■ What is expected
Please repeat the records below exactly, but only from the line that contains "The image size is (1456, 819)." onward, ending with the last line.

■ Data
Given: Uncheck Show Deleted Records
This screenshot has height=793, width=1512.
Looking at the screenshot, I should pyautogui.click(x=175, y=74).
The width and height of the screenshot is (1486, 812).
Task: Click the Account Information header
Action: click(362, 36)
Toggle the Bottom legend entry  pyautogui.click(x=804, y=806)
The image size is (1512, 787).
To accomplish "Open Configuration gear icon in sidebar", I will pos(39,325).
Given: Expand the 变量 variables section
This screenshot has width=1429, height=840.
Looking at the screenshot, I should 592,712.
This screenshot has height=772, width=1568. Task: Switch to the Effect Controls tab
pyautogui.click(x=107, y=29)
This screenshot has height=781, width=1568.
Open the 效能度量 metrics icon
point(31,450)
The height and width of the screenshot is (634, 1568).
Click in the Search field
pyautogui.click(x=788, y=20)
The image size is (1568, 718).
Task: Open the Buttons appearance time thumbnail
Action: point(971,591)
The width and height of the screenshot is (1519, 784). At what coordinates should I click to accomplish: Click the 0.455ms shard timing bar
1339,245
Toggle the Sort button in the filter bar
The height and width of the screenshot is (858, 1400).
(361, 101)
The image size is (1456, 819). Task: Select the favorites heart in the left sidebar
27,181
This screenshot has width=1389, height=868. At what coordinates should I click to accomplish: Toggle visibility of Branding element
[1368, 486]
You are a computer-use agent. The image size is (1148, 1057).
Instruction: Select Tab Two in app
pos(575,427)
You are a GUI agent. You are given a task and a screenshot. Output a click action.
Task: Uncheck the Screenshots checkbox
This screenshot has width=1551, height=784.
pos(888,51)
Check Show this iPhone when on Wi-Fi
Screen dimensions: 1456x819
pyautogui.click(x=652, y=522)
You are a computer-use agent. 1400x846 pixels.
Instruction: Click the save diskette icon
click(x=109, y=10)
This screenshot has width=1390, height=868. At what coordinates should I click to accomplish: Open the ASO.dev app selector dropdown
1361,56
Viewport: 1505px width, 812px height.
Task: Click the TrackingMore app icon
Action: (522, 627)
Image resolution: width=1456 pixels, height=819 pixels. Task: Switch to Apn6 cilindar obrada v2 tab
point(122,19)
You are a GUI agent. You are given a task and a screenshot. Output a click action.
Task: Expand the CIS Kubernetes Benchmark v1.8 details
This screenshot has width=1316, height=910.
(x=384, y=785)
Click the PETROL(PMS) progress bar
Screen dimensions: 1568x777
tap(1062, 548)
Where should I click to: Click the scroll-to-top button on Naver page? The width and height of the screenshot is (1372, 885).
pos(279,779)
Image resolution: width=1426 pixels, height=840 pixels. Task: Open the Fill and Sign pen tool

■ Completed task
The image size is (1456, 819). Task: Select the favorites heart in the left sidebar
27,181
This screenshot has width=1389, height=868. At what coordinates should I click to accomplish: Toggle visibility of Branding element
[1368, 486]
You are a computer-use agent. The image size is (1148, 1057).
Instruction: Select Tab Two in app
pos(575,427)
You are a GUI agent. You are given a task and a screenshot. Output a click action.
Task: Uncheck the Screenshots checkbox
This screenshot has width=1551, height=784.
pos(888,51)
Check Show this iPhone when on Wi-Fi
Screen dimensions: 1456x819
pyautogui.click(x=652, y=522)
You are a computer-use agent. 1400x846 pixels.
Instruction: Click the save diskette icon
click(x=109, y=10)
This screenshot has width=1390, height=868. At what coordinates should I click to accomplish: Open the ASO.dev app selector dropdown
1361,56
Viewport: 1505px width, 812px height.
Task: Click the TrackingMore app icon
Action: (522, 627)
Image resolution: width=1456 pixels, height=819 pixels. Task: Switch to Apn6 cilindar obrada v2 tab
point(122,19)
You are a GUI agent. You are given a task and a screenshot. Output a click action.
Task: Expand the CIS Kubernetes Benchmark v1.8 details
This screenshot has width=1316, height=910.
(x=384, y=785)
Click the PETROL(PMS) progress bar
Screen dimensions: 1568x777
tap(1062, 548)
Where should I click to: Click the scroll-to-top button on Naver page? The width and height of the screenshot is (1372, 885).
pos(279,779)
Image resolution: width=1426 pixels, height=840 pixels. Task: Open the Fill and Sign pen tool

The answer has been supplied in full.